Which of the lines below contain the string "Sumsel"? Pull each one out of the data.

→ **EXERCISE MATERIALS**:
──────
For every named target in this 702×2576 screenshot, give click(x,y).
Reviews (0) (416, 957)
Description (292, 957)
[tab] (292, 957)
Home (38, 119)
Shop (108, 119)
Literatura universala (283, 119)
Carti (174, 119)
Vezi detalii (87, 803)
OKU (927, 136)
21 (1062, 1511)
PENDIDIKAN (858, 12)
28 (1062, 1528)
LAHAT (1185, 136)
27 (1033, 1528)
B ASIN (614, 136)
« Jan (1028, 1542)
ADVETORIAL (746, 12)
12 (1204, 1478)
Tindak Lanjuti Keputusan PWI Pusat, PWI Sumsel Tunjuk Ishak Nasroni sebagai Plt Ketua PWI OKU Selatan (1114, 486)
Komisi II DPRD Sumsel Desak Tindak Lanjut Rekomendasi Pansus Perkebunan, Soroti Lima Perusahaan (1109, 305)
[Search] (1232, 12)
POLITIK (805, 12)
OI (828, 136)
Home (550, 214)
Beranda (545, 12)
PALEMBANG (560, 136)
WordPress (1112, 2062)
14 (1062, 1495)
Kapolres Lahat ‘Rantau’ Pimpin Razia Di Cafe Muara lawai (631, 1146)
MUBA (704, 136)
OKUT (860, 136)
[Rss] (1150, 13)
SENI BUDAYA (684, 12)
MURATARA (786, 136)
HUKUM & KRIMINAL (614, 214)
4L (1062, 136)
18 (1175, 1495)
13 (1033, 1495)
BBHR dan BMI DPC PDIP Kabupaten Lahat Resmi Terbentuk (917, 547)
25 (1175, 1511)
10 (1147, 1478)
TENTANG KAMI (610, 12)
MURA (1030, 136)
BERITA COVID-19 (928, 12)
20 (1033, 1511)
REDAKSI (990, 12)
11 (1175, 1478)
──────
→ **EXERCISE RESPONSE**:
Tindak Lanjuti Keputusan PWI Pusat, PWI Sumsel Tunjuk Ishak Nasroni sebagai Plt Ketua PWI OKU Selatan (1114, 486)
Komisi II DPRD Sumsel Desak Tindak Lanjut Rekomendasi Pansus Perkebunan, Soroti Lima Perusahaan (1109, 305)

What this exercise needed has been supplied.